Record extracts —
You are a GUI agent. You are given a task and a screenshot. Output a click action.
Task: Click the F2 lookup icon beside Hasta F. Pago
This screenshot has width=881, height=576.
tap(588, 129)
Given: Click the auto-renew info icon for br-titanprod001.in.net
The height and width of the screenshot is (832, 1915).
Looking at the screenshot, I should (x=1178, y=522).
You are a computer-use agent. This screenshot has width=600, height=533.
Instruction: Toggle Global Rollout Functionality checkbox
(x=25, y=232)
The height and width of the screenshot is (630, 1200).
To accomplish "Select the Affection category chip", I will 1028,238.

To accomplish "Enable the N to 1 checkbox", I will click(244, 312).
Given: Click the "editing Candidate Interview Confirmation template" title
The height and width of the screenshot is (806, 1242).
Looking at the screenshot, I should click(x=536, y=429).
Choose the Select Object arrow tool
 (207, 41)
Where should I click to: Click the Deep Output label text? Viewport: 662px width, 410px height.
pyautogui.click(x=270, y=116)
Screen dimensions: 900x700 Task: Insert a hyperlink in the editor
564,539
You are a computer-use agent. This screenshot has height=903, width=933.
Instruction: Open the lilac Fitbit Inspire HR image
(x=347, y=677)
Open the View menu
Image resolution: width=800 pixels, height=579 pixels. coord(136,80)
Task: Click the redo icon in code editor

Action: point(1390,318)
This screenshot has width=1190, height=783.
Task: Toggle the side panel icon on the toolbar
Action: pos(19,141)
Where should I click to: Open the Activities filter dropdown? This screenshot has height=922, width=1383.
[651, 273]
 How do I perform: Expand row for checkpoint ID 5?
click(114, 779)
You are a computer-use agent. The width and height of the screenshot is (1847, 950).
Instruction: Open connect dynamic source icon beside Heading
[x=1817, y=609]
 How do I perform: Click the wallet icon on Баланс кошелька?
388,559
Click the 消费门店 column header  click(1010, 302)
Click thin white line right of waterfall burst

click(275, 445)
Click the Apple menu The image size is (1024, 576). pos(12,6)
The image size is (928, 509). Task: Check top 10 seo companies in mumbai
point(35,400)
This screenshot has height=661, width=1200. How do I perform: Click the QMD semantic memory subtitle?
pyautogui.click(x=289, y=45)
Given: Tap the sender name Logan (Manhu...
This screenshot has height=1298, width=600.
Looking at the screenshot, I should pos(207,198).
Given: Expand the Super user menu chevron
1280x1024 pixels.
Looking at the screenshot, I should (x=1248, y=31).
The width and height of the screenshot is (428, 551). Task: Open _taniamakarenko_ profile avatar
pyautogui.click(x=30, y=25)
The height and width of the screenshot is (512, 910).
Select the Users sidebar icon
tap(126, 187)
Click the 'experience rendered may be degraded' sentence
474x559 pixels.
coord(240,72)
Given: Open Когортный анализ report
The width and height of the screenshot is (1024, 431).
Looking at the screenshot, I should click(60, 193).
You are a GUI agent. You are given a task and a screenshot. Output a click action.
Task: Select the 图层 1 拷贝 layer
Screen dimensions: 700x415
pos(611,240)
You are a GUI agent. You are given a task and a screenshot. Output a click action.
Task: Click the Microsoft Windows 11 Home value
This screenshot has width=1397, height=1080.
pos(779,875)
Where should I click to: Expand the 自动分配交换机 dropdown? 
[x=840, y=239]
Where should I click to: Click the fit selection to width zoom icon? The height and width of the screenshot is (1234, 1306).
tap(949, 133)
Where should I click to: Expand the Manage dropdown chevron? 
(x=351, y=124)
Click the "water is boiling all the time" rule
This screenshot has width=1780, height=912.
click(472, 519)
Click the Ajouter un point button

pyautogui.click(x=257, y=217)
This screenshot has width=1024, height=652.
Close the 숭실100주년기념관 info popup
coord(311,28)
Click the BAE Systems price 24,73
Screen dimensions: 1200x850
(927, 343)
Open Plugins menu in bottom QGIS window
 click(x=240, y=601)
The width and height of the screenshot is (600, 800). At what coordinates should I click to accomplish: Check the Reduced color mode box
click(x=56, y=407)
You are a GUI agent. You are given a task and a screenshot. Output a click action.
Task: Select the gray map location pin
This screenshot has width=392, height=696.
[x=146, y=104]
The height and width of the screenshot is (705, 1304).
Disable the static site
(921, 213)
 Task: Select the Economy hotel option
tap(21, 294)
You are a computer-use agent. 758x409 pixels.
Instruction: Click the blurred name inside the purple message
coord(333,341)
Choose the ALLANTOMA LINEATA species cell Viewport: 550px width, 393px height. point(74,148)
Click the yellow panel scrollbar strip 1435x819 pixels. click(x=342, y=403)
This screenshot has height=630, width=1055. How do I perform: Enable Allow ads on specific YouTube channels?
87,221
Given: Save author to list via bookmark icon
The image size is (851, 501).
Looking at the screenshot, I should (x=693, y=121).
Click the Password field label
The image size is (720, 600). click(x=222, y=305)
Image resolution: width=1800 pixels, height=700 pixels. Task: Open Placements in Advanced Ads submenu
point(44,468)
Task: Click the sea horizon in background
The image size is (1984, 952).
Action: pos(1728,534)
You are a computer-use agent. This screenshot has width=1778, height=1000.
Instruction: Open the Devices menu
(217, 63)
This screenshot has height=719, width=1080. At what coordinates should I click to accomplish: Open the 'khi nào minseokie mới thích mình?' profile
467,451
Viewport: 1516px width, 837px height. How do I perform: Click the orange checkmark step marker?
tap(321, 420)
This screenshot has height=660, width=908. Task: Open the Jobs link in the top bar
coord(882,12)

Work item —
Looking at the entries above, copy out every line in which "computer" occurs.

Task output —
You are a computer-use agent. This screenshot has width=600, height=533.
You are a computer-use agent. This screenshot has height=903, width=933.
You are a computer-use agent. The width and height of the screenshot is (1847, 950).
You are a computer-use agent. 758x409 pixels.
You are a computer-use agent. This screenshot has width=1778, height=1000.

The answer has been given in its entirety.